Not By Chance is a slick affair -– the opening helicopter shots of the city, with the film’s titles floating by on the sides of skyscrapers, are a direct lift from David Fincher’s Panic Room, and suggests that we might be in for a heavy-handed thriller or drama. We’re spared from such a fate, although Barcinski sometimes gets a little cute. At one point, a character’s fate is decided when she decides to run out of the house instead of tarry for two seconds, and like a photographic afterimage, we see what would have happened if she lingered for those extra two seconds — it’s an episode of Hesitate, Lola, Hesitate. All the usual elements of urban fantasia are in place: snapshots of lovers that gain totemic significance, a burnished afternoon spent at the local park, the idea that a career-minded businesswoman would fall for a young ne-er-do-well in the span of a single day. But above all, Barcinski is a graceful director, his short-film training making him adept at indicating a cliché and moving on before we’re overcome by the hoariness of it. Like Wong Kar-Wai, he is a breezy humanist: none of these characters are necessarily complex, and yet he has sympathy for them as they tend to life on their own obsessive terms. While Wong’s plots are overwhelmed by saturated cinematography and his characters’ oblique ruminations, Barcinski is more of a straight shooter. He shoots in simple, unadorned yet attractive style; best are the passages in which characters are allowed to walk in and out of focus, their intimate moments crystallized seconds at a time.
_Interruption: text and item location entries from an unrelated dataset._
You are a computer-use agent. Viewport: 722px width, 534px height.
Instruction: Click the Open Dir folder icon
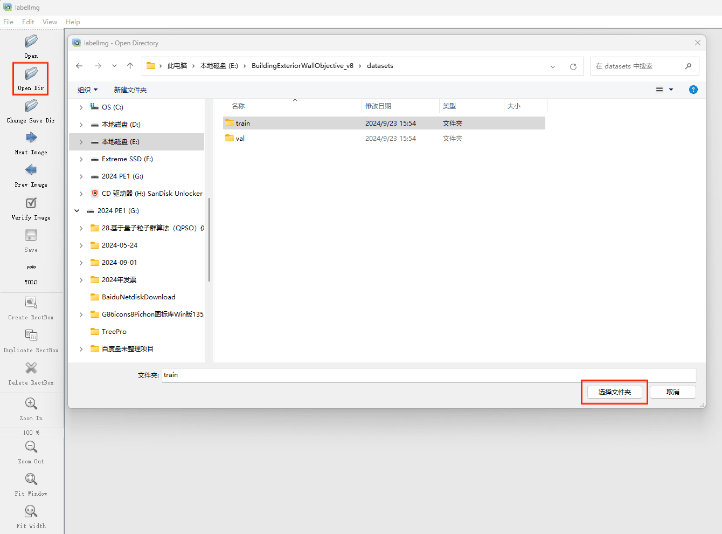31,73
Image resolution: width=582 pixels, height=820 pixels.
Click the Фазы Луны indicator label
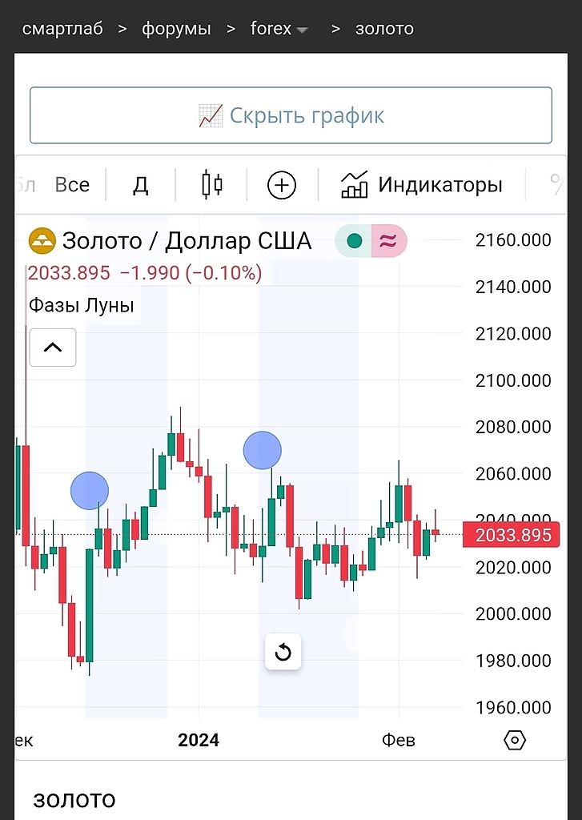[x=82, y=305]
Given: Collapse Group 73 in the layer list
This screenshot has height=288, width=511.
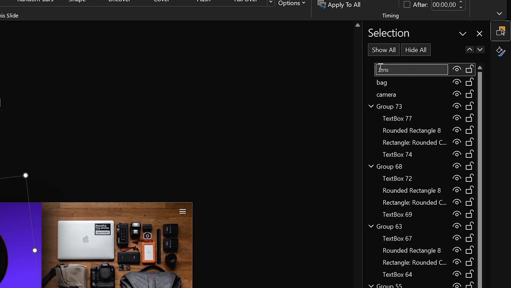Looking at the screenshot, I should pyautogui.click(x=371, y=106).
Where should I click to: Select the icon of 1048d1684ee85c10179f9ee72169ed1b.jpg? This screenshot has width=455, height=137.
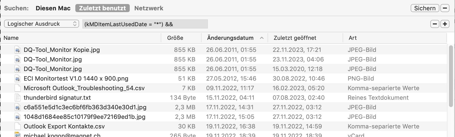pyautogui.click(x=17, y=117)
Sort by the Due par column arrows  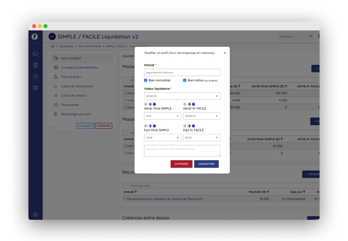[x=304, y=192]
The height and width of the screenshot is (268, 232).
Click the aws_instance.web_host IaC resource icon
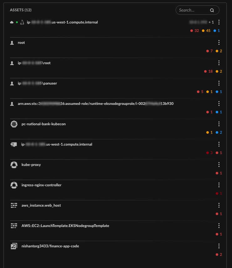tap(14, 205)
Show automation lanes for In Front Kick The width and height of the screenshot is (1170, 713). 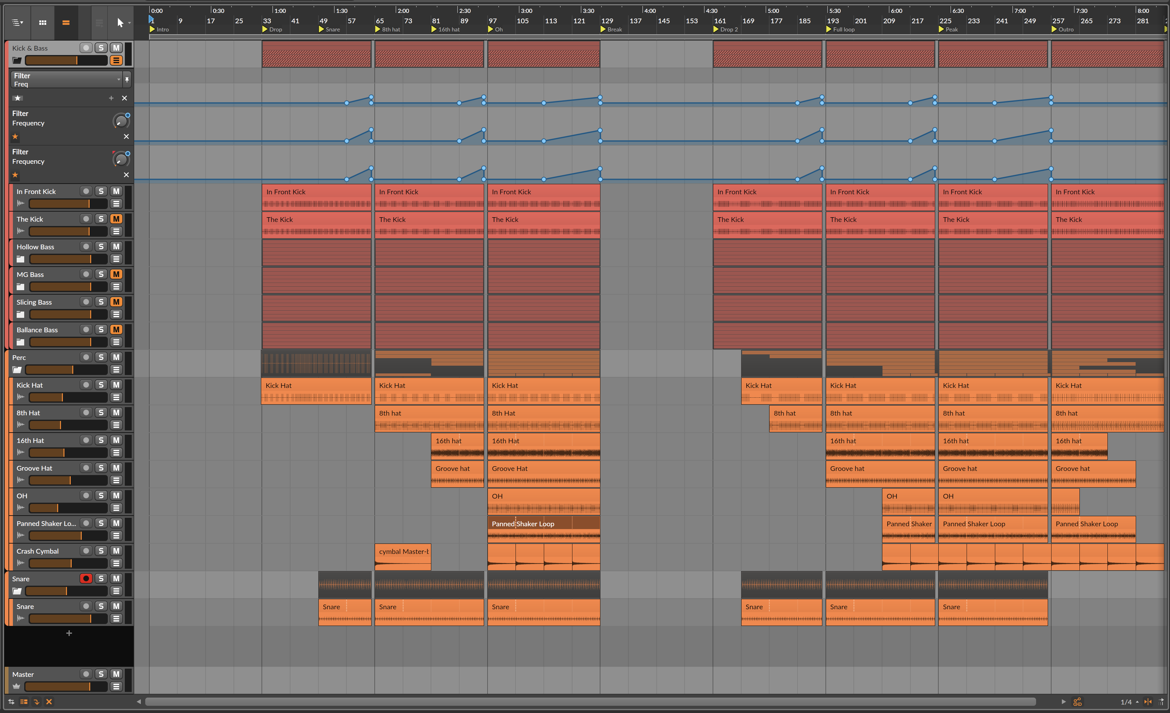(x=116, y=204)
The subplot involving Enio and Bia fares better, with Medeiros and Batata enjoying a bemused, touching chemistry, although if you can’t see its conclusion from a hundred miles off (hint: traffic controller), you need to bone up on your clichés. More interesting is how the two story threads converge at the end, but not in the way you might think. Not By Chance concludes with a thermos of coffee on a doorstep, and two people biking down an inner-city freeway –- in other words, transport this film to Hong Kong, New York, or virtually any other metropolis in the world, and you would have the same exact impact (although to be fair, maybe it wouldn’t be as sensual or hip without the Brazilian pop and electronica soundtrack). If you see the universality of Not By Chance as a sign that the world is becoming one great mass of McDonald’s-like conformity, I couldn’t necessarily argue with you; but I hold out hope that even a movie that refers to other movies from other places can find its own identity, and its own little slice of heaven.